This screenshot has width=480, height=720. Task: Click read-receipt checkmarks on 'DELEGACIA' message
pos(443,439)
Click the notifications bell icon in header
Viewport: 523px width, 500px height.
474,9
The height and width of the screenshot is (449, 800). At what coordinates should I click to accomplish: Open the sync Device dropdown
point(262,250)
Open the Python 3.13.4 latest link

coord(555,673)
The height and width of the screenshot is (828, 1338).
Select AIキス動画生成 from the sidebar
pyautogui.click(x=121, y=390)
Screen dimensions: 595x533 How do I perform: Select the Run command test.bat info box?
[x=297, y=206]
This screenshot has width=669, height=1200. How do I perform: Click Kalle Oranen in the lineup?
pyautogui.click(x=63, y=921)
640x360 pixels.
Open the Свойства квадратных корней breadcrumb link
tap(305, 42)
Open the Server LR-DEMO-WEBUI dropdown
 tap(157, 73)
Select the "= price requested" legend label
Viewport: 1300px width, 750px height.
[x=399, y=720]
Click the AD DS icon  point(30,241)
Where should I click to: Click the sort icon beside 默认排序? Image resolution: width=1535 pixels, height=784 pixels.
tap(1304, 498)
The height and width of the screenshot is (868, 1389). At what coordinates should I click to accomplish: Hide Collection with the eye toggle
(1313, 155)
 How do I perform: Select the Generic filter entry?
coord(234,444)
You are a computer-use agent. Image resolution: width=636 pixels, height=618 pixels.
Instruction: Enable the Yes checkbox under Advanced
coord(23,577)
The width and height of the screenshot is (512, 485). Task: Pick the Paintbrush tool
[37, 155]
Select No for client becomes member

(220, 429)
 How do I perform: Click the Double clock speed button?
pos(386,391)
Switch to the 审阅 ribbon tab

▶ _Problem to solve_:
Copy out every one of the records above, line for line, with no changes.

▶ _Solution for this problem_:
This screenshot has width=480, height=720. Task: Click read-receipt checkmarks on 'DELEGACIA' message
pos(443,439)
Click the notifications bell icon in header
Viewport: 523px width, 500px height.
474,9
The height and width of the screenshot is (449, 800). At what coordinates should I click to accomplish: Open the sync Device dropdown
point(262,250)
Open the Python 3.13.4 latest link

coord(555,673)
The height and width of the screenshot is (828, 1338).
Select AIキス動画生成 from the sidebar
pyautogui.click(x=121, y=390)
Screen dimensions: 595x533 How do I perform: Select the Run command test.bat info box?
[x=297, y=206]
This screenshot has width=669, height=1200. How do I perform: Click Kalle Oranen in the lineup?
pyautogui.click(x=63, y=921)
640x360 pixels.
Open the Свойства квадратных корней breadcrumb link
tap(305, 42)
Open the Server LR-DEMO-WEBUI dropdown
 tap(157, 73)
Select the "= price requested" legend label
Viewport: 1300px width, 750px height.
[x=399, y=720]
Click the AD DS icon  point(30,241)
Where should I click to: Click the sort icon beside 默认排序? Image resolution: width=1535 pixels, height=784 pixels.
tap(1304, 498)
The height and width of the screenshot is (868, 1389). At what coordinates should I click to accomplish: Hide Collection with the eye toggle
(1313, 155)
 How do I perform: Select the Generic filter entry?
coord(234,444)
You are a computer-use agent. Image resolution: width=636 pixels, height=618 pixels.
Instruction: Enable the Yes checkbox under Advanced
coord(23,577)
The width and height of the screenshot is (512, 485). Task: Pick the Paintbrush tool
[37, 155]
Select No for client becomes member

(220, 429)
 How do I perform: Click the Double clock speed button?
pos(386,391)
Switch to the 审阅 ribbon tab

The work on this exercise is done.